◆ TRECHO DO DOCUMENTO
----

Para o segundo ano, recomenda-se estudar o que se chamava figuras de linguagem, bem como analisar narrativas com enredo "de cunho psicológico, tempo não linear, inovações nas formas de registrar as falas dos personagens, diferentes vozes do texto". No que se refere ao corte cronológico, se pode começar a confirmar o fraquíssimo teor da proposta. "Ler produções literárias de autores da literatura brasileira dos séculos 20 e 19, em diálogo com obras contemporâneas". Temos aí duas informações relevantes: uma, que no segundo ano os alunos terão contato com a literatura brasileira dos século 20 e 19, nesta ordem. Pouca coisa: para nem citar todos, Machado de Assis, Graciliano Ramos, Drummond, Guimarães Rosa, Nelson Rodrigues, mais Alencar, Castro Alves, Bilac, Lima Barreto, Cruz e Sousa, Bandeira, Oswald de Andrade, João Cabral, Rubem Fonseca e quem mais vier. Programa exequível? Em um ano escolar?

----

◆ DADOS DO EXERCÍCIO
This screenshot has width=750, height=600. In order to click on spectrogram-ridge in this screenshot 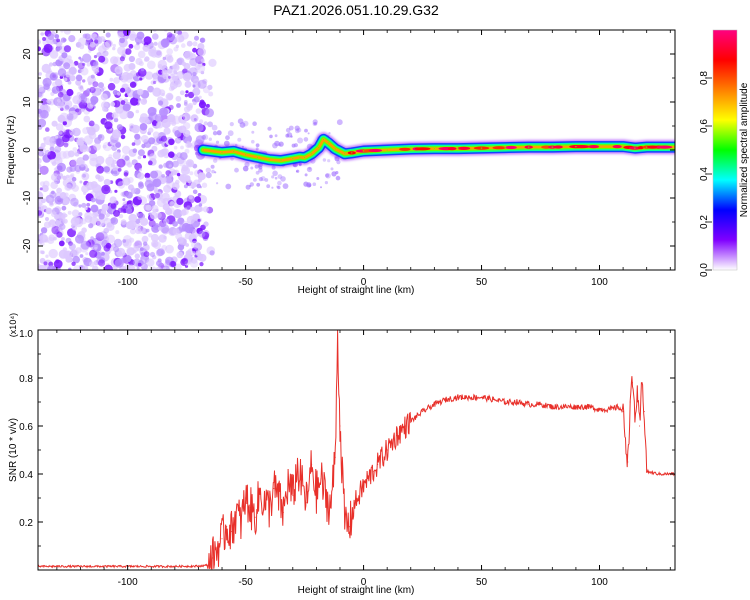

----

◆ AÇÕES A REALIZAR
A – Responda, com base no trecho sobre o ensino de literatura no segundo ano:
(i) Que tipo de tempo caracteriza as narrativas cujo enredo se recomenda analisar?
(ii) Em que ordem os alunos terão contato com a literatura brasileira dos séculos 20 e 19?
(iii) Com que obras as produções literárias desses séculos devem dialogar?
B – Prossiga com o texto sobre o ensino de literatura no segundo ano a partir da última frase apresentada.
O material não tem nenhum papel nesta atividade.

◆ RESPOSTAS ESCRITAS
A –
(i) Tempo não linear.
(ii) Primeiro com a do século 20 e depois com a do século 19.
(iii) Com obras contemporâneas.

B –
A outra informação vem por contraste: se no segundo ano se estudarão os século 20 e 19, fica claro que no primeiro aquele "contemporânea" se refere ao século 21 mesmo. E se impõe a pergunta, que faço desolado: temos nós alguma maturidade, como nação, como universidade, como circuito letrado, como o que quer que seja, para saber quais autores desses meros 15 anos merecem ocupar um ano inteiro entre três, no Ensino Médio? É de um presenteísmo lamentável!
Para o terceiro ano, finalmente, o documento sugere "analisar a interação que se estabelece entre a narrativa literária e o seu contexto de produção (ideologias, vozes sociais, outros textos, tradições, discursos, movimentos culturais, políticos etc.), considerando também o modo como a obra dialoga com o presente". Bem.
Como seria de esperar, no que se refere ao corte cronológico, só podemos ter uma diretriz: "Ler produções literárias de autores da literatura brasileira dos séculos 18, 17 e 16". Como se vê, o programa reserva aos alunos que estão saindo da escola, - no ano em que estão mais maduros do que nunca, em suas vidas pessoais - um repertório como este, em que, para ficar num exemplo eloquente do descritério dos formuladores, não existe romance. Simplesmente não há, no Brasil, romance, antes do século 19. Nem conto, nem teatro realmente relevante, nem crônica.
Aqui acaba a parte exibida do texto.